DIII-D L-mode edge instabilities simulated in BOUT$++$

The well-known shortfall in predicted DIII-D tokamak L-mode edge transport [1] is investigated using various one and two-fluid models implemented in the BOUT$++$ code [2]. Five-[3] and six-field [4] models employed here contain the essential physics of peeling-ballooning modes, common in the H-mode edge, as well as drift-wave instabilities, predicted by various gyrokinetic and gyrofluid codes to dominate in the benchmark L-mode shot under investigation. We examine the extent to which instabilities driven at the separatrix can account for the systematic under-prediction of transport by these previous efforts. The focus is on the unstable linear spectrum for two domains: including and not including the separatrix. We compare one-fluid results (resistive ballooning unstable), two-fluid results (varying stability characteristics), and predictions from the gyrokinetic code GYRO [5] (driftwave dominant), to establish which models make meaningful contact with the experiment in which regimes and locations.

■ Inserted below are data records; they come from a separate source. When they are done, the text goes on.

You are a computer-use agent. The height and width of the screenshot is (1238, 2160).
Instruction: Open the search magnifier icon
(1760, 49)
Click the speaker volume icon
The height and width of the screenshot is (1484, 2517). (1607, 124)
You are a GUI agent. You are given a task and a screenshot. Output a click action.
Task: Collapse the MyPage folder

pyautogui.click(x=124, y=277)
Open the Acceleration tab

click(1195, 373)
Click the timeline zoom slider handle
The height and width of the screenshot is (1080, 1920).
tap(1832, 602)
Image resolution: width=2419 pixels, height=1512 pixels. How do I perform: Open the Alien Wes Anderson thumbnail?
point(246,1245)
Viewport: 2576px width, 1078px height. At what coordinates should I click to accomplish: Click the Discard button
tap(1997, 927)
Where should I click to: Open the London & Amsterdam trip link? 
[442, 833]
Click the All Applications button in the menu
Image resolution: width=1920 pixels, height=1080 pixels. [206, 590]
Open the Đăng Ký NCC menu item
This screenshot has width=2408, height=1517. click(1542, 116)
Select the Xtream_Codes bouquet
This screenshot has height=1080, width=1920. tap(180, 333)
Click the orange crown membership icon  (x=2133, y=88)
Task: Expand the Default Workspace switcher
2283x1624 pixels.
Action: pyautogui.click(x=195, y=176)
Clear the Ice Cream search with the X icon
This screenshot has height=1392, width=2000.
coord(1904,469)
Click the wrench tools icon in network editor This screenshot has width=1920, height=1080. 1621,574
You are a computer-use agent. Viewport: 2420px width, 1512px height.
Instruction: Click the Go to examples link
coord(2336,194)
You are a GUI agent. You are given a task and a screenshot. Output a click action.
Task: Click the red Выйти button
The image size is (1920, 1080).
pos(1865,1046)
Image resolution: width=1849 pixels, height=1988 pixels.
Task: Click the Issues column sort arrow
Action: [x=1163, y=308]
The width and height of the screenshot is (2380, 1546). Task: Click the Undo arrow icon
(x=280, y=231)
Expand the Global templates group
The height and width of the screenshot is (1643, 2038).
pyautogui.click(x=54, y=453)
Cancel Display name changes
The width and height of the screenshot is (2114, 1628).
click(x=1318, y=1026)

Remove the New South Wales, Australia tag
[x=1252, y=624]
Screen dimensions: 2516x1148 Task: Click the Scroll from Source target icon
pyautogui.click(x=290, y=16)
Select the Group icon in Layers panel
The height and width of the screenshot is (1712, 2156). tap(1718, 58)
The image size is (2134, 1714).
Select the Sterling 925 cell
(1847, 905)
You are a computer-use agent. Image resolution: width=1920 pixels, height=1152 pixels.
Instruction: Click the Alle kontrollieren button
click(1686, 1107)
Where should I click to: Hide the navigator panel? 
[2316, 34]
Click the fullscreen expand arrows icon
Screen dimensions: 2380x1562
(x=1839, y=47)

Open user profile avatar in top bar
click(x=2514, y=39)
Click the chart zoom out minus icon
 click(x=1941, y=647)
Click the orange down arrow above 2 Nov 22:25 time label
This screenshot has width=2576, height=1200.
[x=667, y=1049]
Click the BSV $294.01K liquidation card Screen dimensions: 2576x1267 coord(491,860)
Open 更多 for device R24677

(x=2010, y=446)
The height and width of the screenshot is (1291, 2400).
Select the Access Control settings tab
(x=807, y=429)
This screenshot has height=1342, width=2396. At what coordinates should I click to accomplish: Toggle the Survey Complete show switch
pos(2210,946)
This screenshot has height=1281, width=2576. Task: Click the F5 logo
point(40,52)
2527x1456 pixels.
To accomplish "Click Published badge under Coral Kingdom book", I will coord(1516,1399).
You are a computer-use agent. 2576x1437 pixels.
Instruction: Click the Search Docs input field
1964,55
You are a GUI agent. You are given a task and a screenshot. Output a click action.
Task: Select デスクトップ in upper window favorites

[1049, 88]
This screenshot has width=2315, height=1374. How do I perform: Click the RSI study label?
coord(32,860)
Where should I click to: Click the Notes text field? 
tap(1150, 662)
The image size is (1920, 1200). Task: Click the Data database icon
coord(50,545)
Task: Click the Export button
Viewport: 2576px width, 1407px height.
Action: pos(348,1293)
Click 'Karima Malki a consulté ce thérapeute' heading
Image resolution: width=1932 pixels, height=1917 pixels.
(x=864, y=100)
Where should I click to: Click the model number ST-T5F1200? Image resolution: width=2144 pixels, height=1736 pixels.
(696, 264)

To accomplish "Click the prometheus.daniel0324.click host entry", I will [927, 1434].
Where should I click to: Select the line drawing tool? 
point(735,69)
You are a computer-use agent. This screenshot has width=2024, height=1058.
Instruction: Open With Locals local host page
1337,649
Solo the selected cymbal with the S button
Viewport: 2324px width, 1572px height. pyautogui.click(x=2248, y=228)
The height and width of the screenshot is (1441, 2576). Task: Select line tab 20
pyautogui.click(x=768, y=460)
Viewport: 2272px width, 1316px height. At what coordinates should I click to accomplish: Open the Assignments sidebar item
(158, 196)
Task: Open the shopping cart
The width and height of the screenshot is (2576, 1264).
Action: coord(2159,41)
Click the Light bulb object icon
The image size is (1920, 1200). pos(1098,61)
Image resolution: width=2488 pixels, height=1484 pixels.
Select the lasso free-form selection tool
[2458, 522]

We comment on numerical pitfalls within BOUT$++$ revealed in the present study. [1] T. L. Rhodes et al., Nucl. Fusion 51, 063022 (2011) [2] Dudson et al., Comp. Phys. Comm. V.180 (2009) 1467. [3] T.Y. Xia and X.Q. Xu, Phys. Plasmas 20, 052102 (2013) [4] T.Y. Xia, X.Q. Xu and P.W. Xi, Nucl. Fusion 53, 073009 (2013) [5] J. Candy and R.E. Waltz J. Comput. Phys. 186, 545 (2003)